This problem of assessment is not limited to studies comparing traditional teaching methods with 
technology-enhanced teaching. Technology-to-technology comparisons are similarly difficult to 
assess and are plagued by a history of no significant differences (Reeves, 2007). Multimedia 
environments tend to be highly complex, containing a number of interacting variables. This poses a 
significant challenge when one attempts to assess the impact of educational technology upon 
learning. The standard approach to managing this complexity is to strictly control the manipulations to 
the variables being compared. For example, in two related studies (Jenkinson et al., 2007; Stewart et 
al., 2008) examining the effects of varied media modalities upon students understanding of dynamic 
processes, 154 first-year biology students were exposed to two e-learning modules, one of which 
contained animated graphics and the other containing static graphics. In every other respect the 
programs were identical. The purpose of this study was to identify whether animation was more 
effective than static graphics at teaching neurotransmitter release. A subsequent study (n=65) 
compared the efficacy of animated media with interactive media in teaching the same dynamic 
processes (both are illustrated in Figure 1). Both studies followed a structure that included pre-test, 
followed by time-limited exposure to one of 2 treatments, and then post-test. Neither experiment 
detected a significant difference between treatments (that isn’t to say that we didn’t see differences in 
the data; those differences were just not measurably significant). Interestingly, while the quantitative 
data failed to yield significant results, qualitative data (feedback forms and focus group evaluation) 

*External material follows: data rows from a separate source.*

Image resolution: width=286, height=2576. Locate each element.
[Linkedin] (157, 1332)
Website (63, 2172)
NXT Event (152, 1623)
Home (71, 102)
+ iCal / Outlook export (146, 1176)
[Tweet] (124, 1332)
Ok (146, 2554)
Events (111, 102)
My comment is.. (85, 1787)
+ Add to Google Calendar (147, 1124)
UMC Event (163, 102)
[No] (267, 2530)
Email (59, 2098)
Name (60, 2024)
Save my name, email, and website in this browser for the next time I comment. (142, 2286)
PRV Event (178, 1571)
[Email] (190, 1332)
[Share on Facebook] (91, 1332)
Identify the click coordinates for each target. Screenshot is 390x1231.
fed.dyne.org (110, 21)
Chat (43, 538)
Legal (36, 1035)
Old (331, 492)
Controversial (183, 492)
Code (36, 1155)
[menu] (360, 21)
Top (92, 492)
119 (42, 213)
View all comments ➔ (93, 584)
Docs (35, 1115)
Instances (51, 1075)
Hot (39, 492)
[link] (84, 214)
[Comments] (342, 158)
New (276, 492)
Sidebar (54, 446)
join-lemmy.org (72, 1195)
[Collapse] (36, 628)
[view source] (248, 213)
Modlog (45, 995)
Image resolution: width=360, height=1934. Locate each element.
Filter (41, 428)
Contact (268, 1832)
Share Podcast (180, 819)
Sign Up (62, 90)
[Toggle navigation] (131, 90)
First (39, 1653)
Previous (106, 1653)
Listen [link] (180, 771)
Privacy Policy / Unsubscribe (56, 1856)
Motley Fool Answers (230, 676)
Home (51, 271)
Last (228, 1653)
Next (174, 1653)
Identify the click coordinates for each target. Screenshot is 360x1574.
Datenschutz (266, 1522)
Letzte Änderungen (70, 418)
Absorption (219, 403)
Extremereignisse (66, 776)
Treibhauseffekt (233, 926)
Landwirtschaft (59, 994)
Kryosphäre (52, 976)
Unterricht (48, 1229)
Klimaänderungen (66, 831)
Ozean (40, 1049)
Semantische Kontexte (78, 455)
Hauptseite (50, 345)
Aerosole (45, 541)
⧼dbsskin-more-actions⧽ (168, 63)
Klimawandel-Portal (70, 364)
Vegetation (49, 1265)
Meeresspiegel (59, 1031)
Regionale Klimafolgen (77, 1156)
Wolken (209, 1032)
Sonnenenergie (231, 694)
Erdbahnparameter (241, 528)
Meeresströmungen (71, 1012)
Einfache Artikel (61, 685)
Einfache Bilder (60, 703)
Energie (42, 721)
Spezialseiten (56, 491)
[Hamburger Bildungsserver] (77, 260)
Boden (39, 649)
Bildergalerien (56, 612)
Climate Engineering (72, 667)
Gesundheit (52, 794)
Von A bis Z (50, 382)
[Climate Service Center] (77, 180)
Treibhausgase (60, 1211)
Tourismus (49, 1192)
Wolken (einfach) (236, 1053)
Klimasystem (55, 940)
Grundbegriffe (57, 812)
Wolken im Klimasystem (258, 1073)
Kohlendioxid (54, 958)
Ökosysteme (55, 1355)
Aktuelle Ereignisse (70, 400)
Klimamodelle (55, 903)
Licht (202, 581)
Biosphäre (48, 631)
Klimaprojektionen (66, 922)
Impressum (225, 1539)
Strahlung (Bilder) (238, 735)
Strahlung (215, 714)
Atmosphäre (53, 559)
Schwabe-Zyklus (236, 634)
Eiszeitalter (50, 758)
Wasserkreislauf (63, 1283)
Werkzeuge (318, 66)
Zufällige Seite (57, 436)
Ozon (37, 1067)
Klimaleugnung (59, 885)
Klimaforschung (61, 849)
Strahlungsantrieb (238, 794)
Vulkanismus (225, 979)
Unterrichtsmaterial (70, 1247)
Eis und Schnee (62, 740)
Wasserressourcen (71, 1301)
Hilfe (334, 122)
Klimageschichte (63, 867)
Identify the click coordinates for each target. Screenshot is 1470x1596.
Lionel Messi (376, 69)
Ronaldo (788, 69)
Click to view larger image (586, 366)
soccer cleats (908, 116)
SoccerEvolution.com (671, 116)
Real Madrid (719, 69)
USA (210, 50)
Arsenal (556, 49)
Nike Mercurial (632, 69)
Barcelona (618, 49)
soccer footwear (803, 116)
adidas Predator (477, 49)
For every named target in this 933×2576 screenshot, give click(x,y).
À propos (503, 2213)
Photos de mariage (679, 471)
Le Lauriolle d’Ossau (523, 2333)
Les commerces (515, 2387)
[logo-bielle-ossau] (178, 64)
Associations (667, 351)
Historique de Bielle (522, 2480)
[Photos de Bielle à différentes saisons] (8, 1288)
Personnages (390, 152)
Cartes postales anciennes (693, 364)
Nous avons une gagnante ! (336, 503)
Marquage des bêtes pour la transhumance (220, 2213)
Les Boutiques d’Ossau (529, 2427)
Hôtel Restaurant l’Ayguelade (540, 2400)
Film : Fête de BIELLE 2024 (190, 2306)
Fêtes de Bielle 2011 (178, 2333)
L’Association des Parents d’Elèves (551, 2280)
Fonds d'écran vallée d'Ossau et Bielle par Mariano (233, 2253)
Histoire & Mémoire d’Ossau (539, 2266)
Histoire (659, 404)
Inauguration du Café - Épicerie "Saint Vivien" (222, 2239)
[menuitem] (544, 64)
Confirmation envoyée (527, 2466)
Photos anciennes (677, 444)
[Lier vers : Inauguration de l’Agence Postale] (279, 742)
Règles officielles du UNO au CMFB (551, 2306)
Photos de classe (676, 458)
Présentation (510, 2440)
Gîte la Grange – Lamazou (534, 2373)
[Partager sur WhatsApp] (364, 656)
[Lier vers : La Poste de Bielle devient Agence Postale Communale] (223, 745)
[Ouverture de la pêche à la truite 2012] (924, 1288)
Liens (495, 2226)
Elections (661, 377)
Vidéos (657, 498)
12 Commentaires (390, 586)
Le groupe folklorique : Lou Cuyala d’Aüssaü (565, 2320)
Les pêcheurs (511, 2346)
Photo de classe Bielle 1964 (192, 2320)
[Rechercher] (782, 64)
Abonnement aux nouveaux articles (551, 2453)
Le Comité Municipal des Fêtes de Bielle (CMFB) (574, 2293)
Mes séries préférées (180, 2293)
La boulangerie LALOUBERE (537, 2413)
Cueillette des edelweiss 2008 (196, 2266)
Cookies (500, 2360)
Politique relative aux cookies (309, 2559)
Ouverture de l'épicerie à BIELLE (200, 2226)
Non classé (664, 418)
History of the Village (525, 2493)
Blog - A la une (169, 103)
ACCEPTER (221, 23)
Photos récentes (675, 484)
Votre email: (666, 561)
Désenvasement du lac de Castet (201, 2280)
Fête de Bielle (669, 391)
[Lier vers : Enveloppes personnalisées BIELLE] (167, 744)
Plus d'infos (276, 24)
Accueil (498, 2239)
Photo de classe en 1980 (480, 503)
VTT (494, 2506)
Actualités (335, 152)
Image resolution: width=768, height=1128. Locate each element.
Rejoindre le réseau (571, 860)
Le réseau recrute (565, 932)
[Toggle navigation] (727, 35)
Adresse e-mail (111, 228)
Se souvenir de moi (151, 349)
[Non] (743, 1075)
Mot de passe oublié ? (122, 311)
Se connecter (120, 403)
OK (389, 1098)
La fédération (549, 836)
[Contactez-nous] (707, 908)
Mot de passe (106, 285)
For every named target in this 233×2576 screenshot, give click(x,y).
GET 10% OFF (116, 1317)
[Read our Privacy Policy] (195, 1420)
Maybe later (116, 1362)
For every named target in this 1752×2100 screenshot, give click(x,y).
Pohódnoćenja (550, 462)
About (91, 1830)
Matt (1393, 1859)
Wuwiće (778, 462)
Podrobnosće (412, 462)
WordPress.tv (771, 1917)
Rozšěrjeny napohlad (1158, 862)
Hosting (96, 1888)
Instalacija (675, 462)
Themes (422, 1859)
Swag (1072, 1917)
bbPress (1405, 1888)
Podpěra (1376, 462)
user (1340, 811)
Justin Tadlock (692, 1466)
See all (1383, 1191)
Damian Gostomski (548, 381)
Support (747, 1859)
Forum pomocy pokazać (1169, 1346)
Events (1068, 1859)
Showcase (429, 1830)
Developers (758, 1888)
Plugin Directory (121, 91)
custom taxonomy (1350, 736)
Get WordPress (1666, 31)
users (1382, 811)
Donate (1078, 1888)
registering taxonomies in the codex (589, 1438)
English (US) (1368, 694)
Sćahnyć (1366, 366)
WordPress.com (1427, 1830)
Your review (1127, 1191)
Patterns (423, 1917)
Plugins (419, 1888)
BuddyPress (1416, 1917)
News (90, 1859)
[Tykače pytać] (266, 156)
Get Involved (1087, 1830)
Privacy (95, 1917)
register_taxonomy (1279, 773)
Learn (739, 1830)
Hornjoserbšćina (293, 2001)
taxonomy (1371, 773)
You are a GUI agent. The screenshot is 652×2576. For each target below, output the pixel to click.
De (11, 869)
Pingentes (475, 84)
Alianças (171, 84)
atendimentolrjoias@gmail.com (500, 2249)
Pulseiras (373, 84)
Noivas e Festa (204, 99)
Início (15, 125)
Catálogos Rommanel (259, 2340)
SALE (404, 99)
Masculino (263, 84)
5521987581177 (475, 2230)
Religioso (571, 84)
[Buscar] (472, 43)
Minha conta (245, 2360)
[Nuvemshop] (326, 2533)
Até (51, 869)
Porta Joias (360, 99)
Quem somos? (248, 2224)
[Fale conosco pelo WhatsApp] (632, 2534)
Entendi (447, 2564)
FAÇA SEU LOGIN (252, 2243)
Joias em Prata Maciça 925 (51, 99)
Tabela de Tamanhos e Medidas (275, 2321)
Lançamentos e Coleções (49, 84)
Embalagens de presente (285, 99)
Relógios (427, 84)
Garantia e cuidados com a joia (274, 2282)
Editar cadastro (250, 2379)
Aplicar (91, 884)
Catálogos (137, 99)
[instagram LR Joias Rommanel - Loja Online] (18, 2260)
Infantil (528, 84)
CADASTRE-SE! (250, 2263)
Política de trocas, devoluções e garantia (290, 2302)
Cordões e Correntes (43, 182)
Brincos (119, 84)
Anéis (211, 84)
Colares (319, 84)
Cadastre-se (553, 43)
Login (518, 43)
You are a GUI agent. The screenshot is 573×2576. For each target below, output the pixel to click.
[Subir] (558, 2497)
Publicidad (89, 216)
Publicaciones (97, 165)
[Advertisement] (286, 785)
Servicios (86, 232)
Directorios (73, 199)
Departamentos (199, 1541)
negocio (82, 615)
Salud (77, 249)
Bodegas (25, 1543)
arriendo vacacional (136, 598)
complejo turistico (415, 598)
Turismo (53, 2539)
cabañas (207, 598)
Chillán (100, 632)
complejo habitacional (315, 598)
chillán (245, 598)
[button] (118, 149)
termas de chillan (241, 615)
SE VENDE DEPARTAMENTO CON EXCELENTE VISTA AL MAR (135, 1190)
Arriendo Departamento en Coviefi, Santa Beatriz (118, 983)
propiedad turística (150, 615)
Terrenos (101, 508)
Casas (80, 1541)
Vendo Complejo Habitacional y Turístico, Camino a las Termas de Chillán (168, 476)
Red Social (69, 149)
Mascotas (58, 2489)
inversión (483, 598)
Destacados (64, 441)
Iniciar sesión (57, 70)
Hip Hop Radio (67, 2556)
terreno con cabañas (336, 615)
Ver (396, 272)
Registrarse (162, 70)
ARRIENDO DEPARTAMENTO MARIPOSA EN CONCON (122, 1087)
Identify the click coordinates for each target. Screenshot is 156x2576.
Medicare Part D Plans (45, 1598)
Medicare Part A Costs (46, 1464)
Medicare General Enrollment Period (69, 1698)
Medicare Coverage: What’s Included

showed remarkable perceived differences in students’ perception of the effectiveness of the media 
with which they engaged. Unfortunately, our research methods were not tightly integrated enough to 
explain this discrepancy. Similar studies examining factors such as timeline pacing in animated media 
(Visscher et al., 2009), and the placement of embedded self-examination within animated media have 
correspondingly demonstrated no difference in treatment effect, but measurable differences in user 
perceptions (Lui et al., 2006). While the results of these studies would suggest that media modality 
does not influence learning, there is evidence in the literature suggesting, to the contrary, that it does 
have a positive impact upon learning (reviewed in Anglin et al., 2004; Flidrio and Jamet ,2008; 
Ainsworth, 2008; Tasker and Dalton, 2008). 



Figure 1: Depicting dynamic concepts with static (left) and animated (right) media (Jenkinson, 
Stewart & Cameron, 2007) 


In another example, a study measuring the efficacy of a three-dimensional model in teaching 
functional human anatomy to undergraduate students (n=80), comparisons are made between static 
cardinal anatomical views and a fully rotational model of the pterygopalatine fossa (Kryski, 2008; 
illustrated in Figure 2).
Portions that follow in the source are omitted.